In the series of posts so far, when discussing reads, I punted the part where we know what to read. I mentioned that we get a whole batch of post ids from some where and discussed how that is going to work, but that was it. Now I want to talk exactly on how this works.
The timeline concept is a fairly simple one. We have a list of posts ids that the user goes through. As they are browsing through the list, items are added at the top, etc. This is basically the Twitter model. Another alternative is that as you scroll, if there are new items in the list, you are shown them before older values (the Facebook approach), but that is more complex.
Conceptually, the timeline is as simple as:
In other words, we just have a list of post ids, we add items at the end and as we scroll we keep track of where we started. That is sufficient to get us pretty much all the features that we want, surprisingly enough.
When you go to the home page and look at your timeline, you’ll typically start with whatever the latest value there, we’ll record the last position we saw and then start scrolling backward in time. In other words, if we have 10,000 items in the timeline, we’ll record that the position we started at was 10,000 and then start going back toward zero. If there are new items, the size of the list will increase and we can jump back to the top, etc.

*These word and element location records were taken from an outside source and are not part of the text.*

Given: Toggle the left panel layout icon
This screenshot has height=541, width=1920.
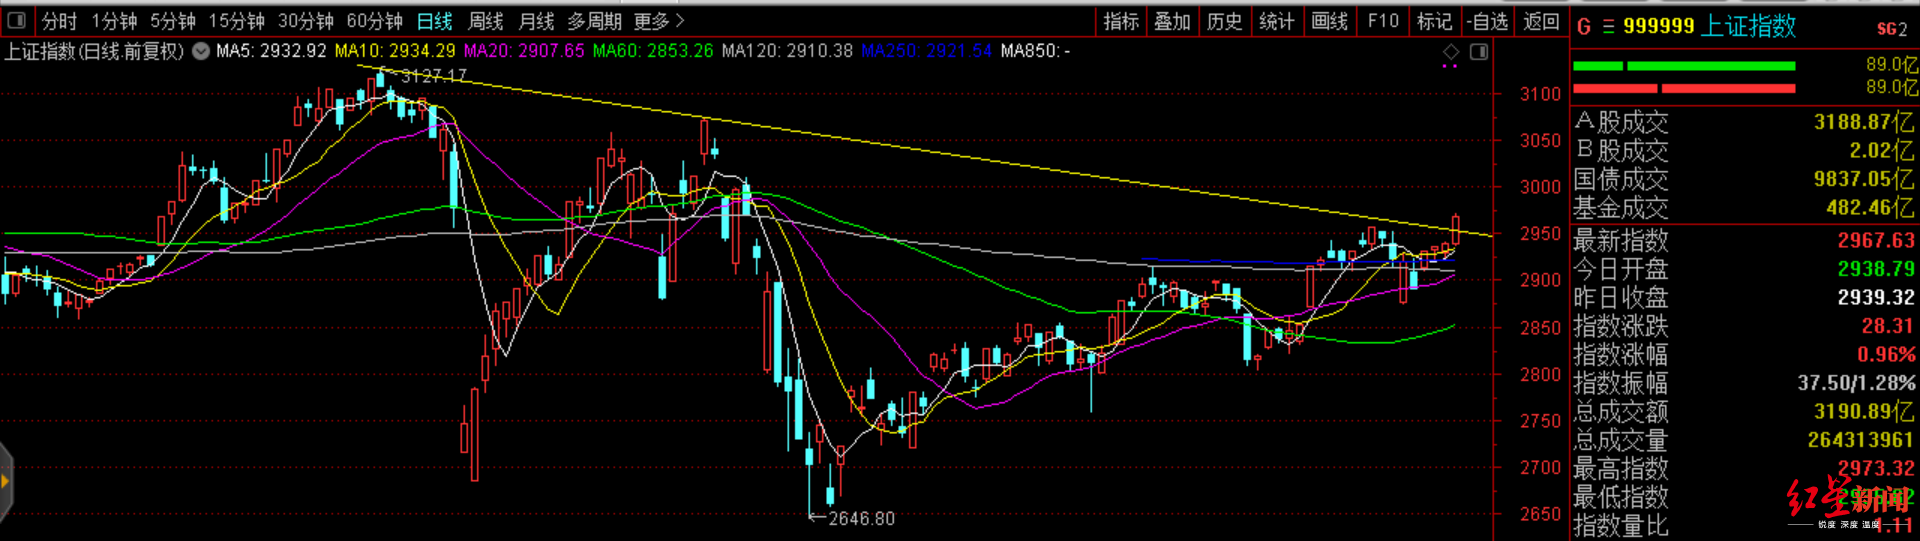Looking at the screenshot, I should pyautogui.click(x=17, y=21).
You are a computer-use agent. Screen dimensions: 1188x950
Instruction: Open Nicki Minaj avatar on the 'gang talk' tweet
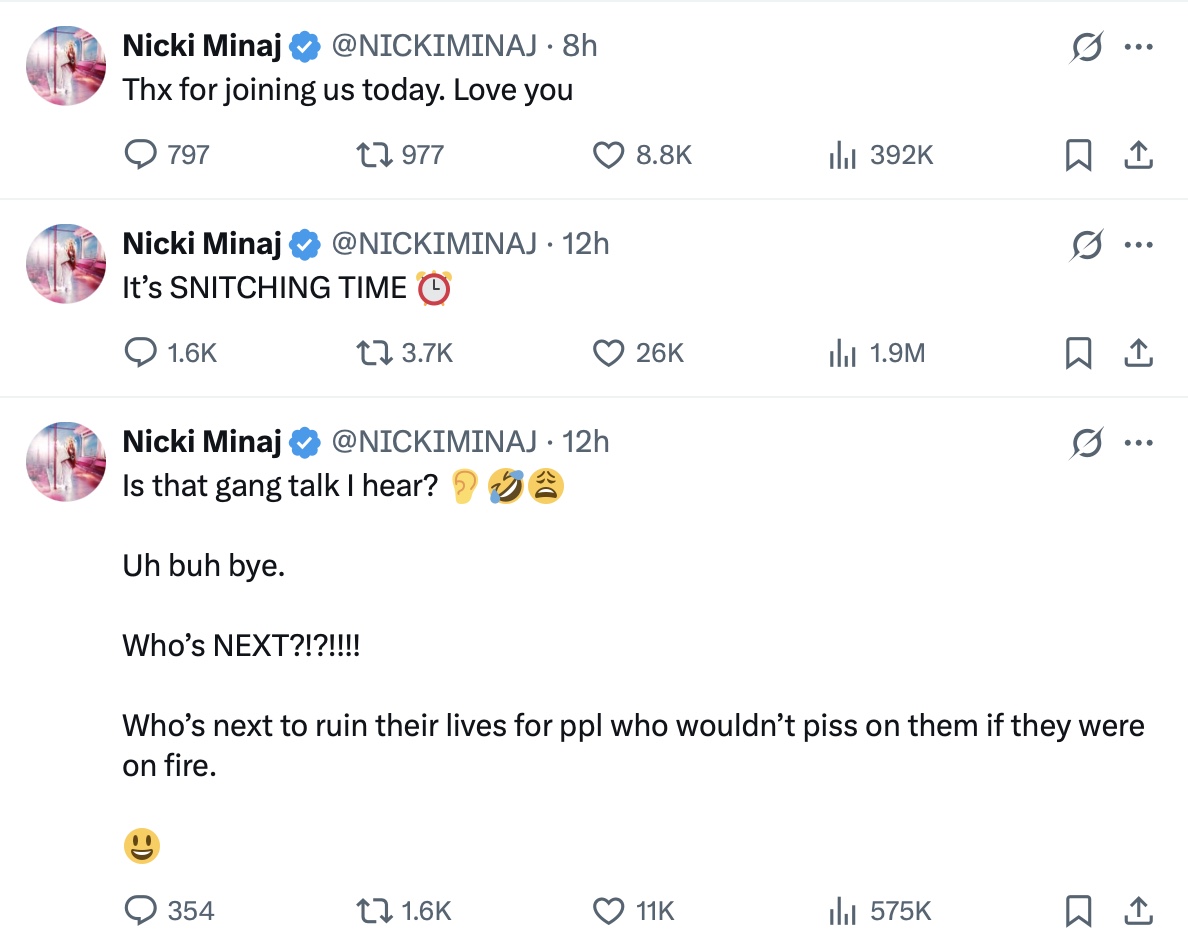pos(66,461)
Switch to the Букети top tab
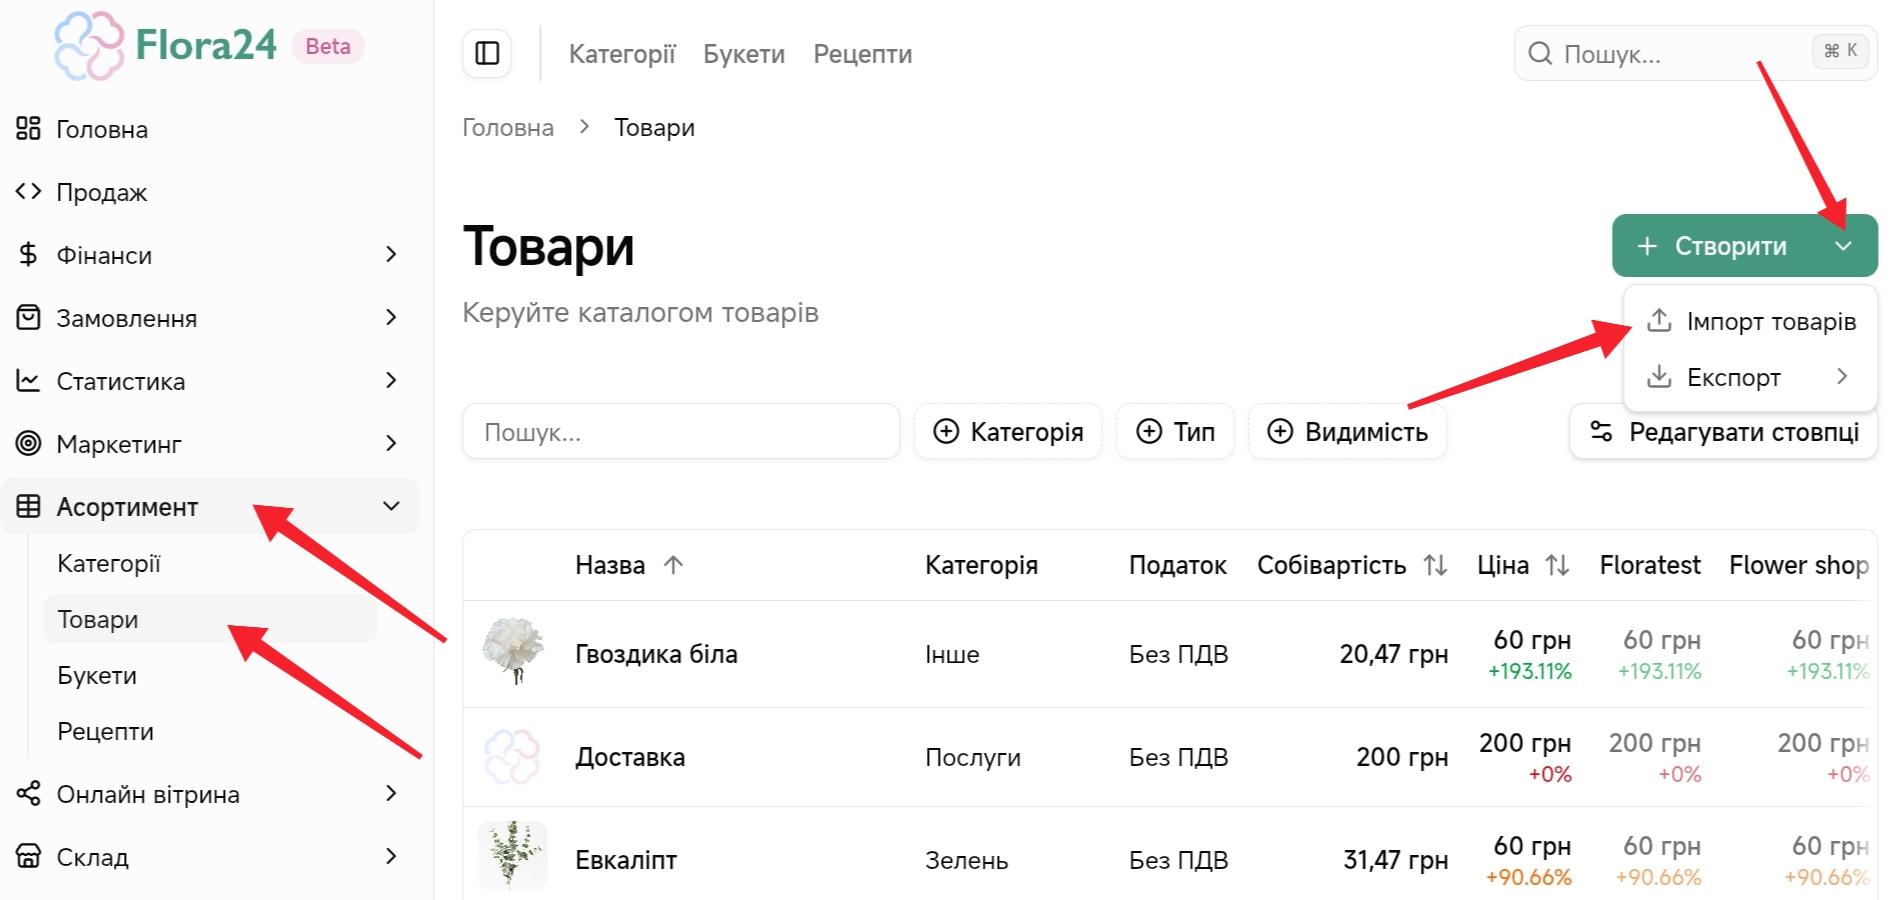The width and height of the screenshot is (1897, 900). 743,54
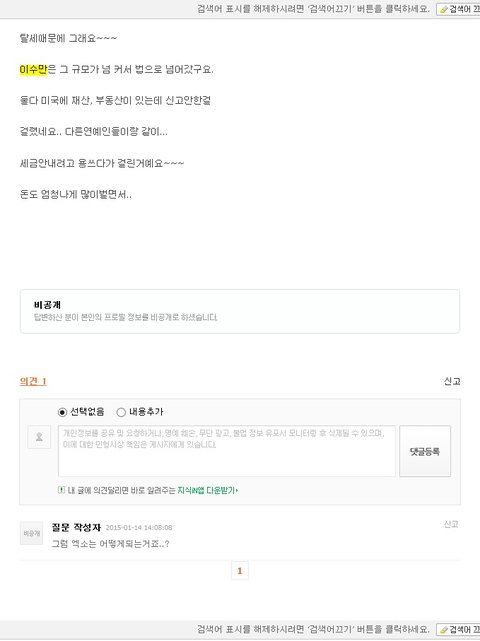Click the 댓글등록 submit button

click(x=425, y=451)
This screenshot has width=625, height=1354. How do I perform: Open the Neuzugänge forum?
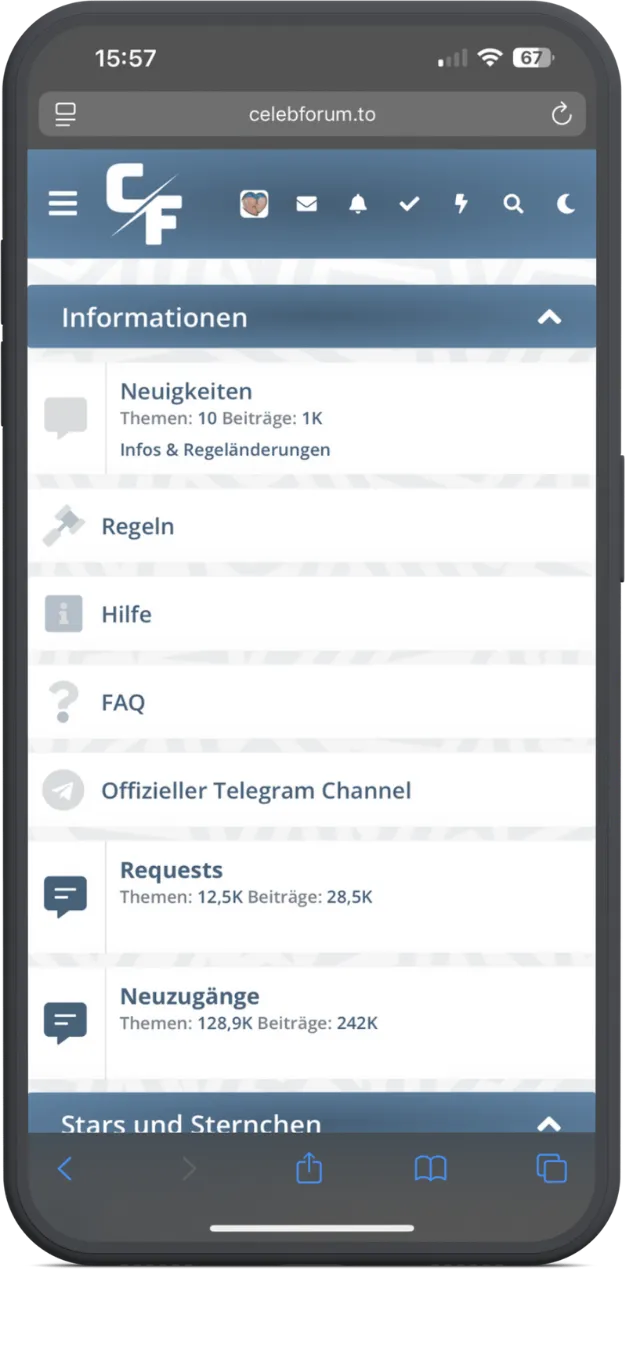(190, 996)
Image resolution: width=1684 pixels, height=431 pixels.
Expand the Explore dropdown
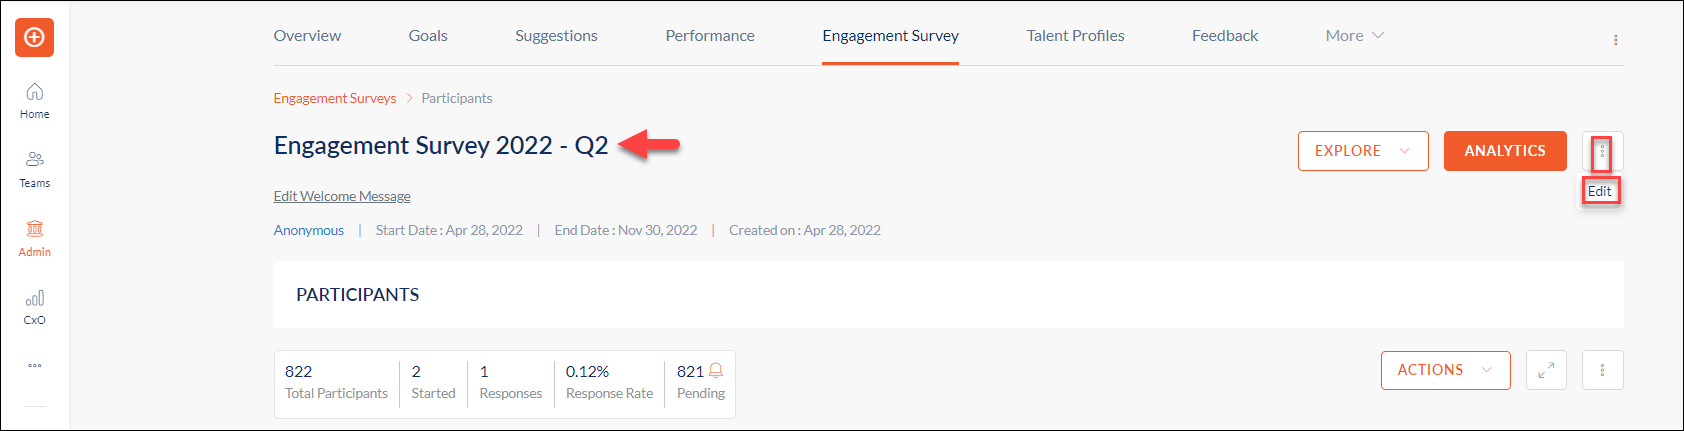coord(1363,151)
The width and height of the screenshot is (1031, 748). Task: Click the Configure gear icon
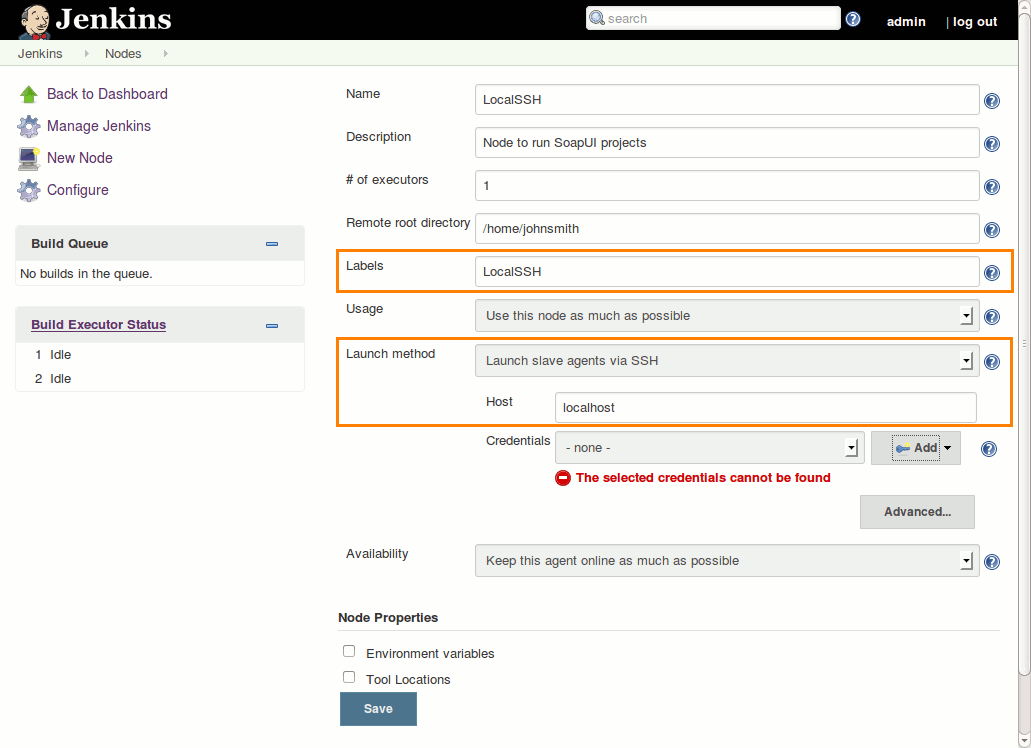[x=28, y=190]
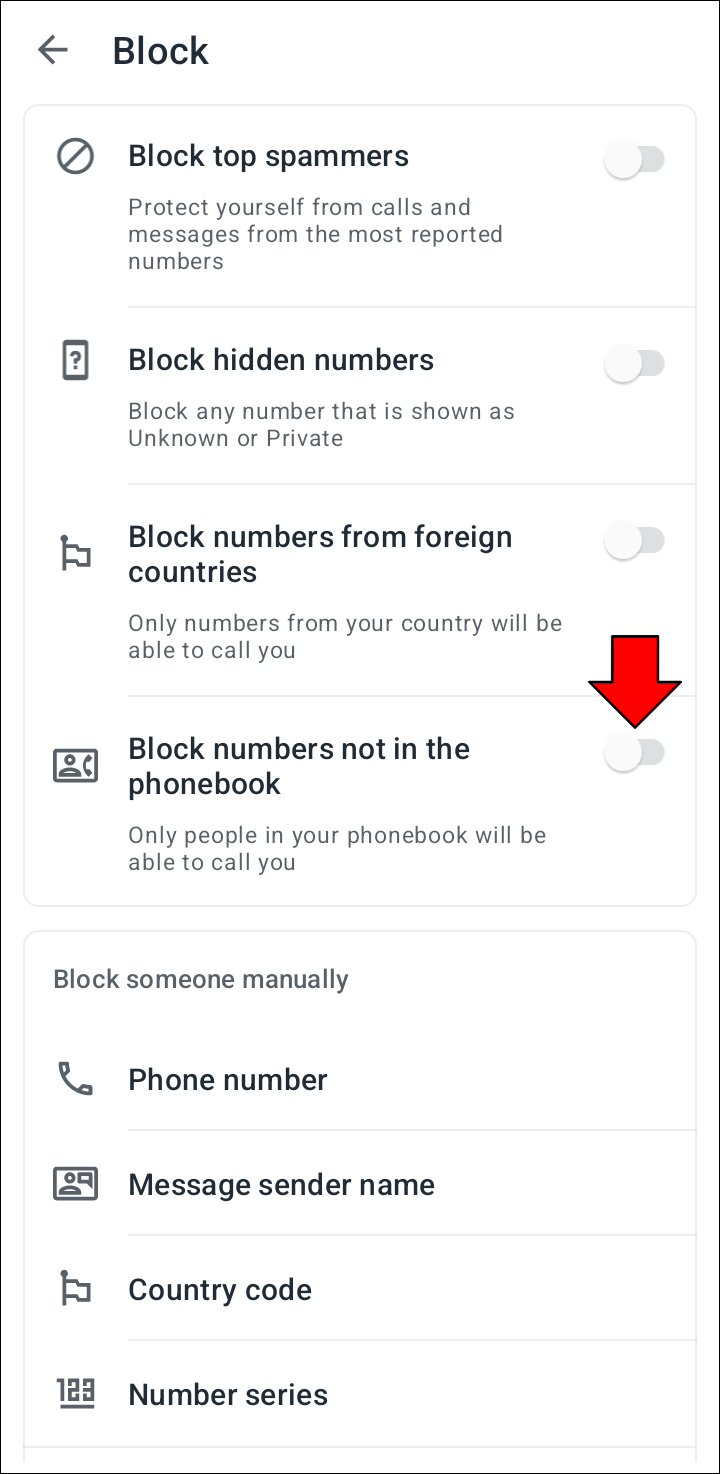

That is simple enough, but how does this actually help us? That may be good if I wanted to see the public timeline of the entire network, but what about the actual features. I don’t care that a restraint in Prague is now offering discounted deliveries, for example. I care about the accounts that I follow.
The idea is that we don’t have just a single such timeline, but many. In fact, pretty much all operations in the social platform can be represented using the timeline abstraction.
Let’s consider typical usage of an account. I’m adding posts, but I also want to be able to see people talking to me or about tags that I follow. How is that going to work?
Well, I’m actually going to have two timelines:
- Public Timeline – where we’ll add all the posts from the user, and maybe posts that mention / reply, etc.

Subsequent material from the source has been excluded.